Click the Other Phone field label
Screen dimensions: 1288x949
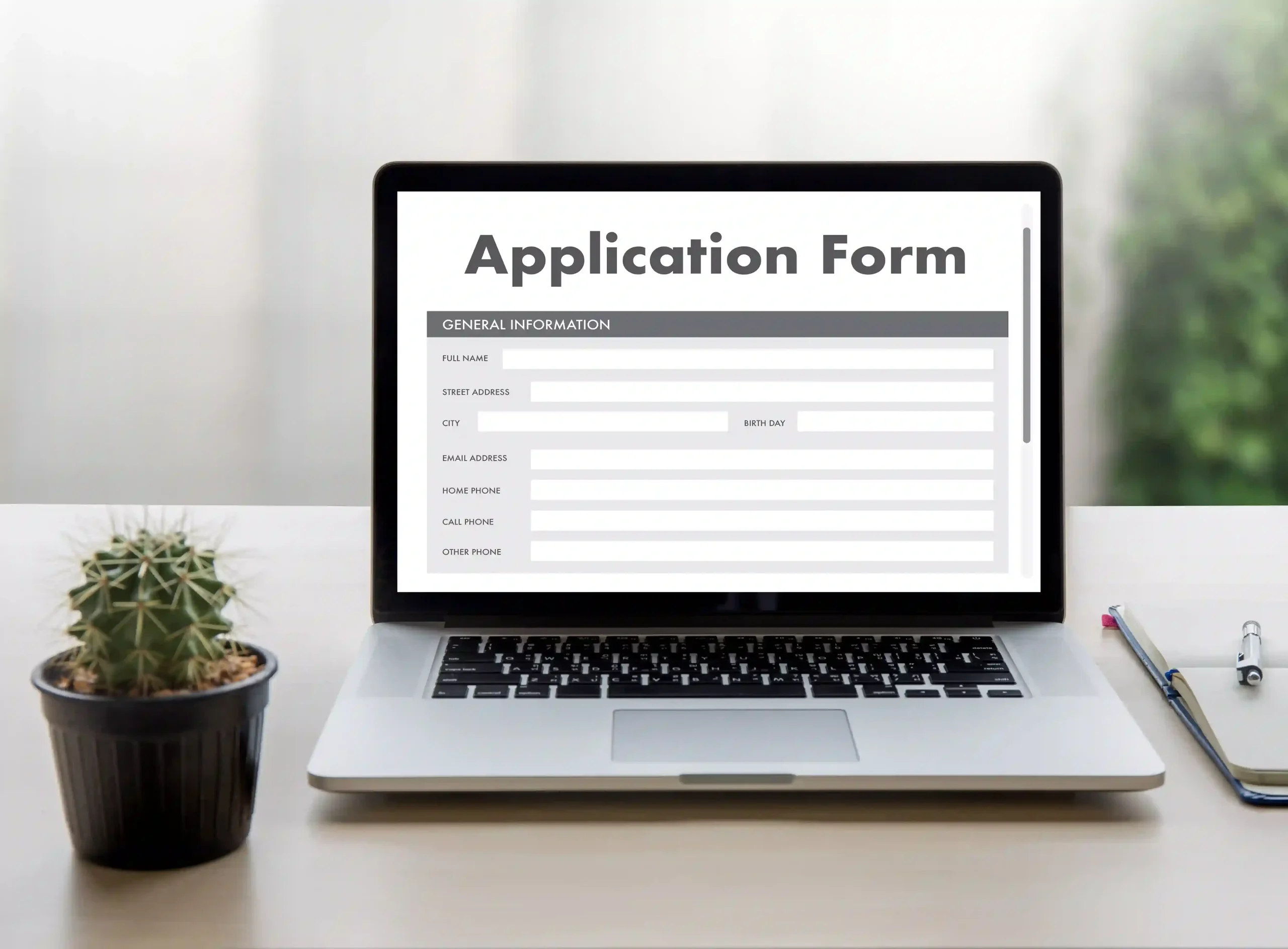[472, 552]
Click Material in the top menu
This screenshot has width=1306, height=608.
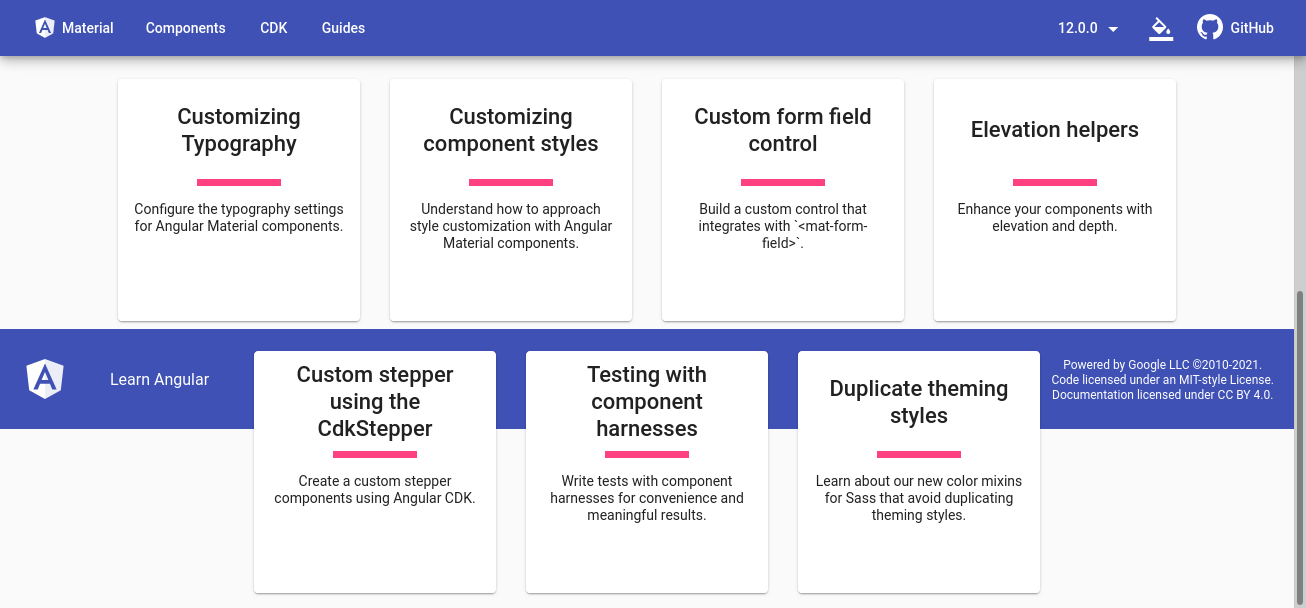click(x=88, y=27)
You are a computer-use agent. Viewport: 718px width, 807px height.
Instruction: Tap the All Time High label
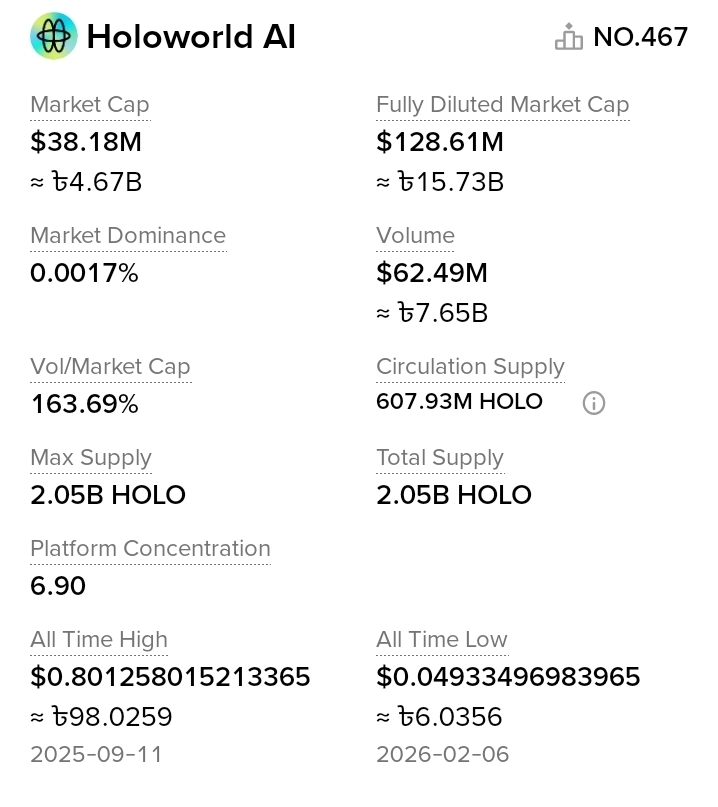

• Problem: Please print every one of the records above again word for word, leaving out the pictures.

• Full solution:
Click the Other Phone field label
Screen dimensions: 1288x949
[472, 552]
Click Material in the top menu
This screenshot has width=1306, height=608.
click(x=88, y=27)
You are a computer-use agent. Viewport: 718px width, 807px height.
Instruction: Tap the All Time High label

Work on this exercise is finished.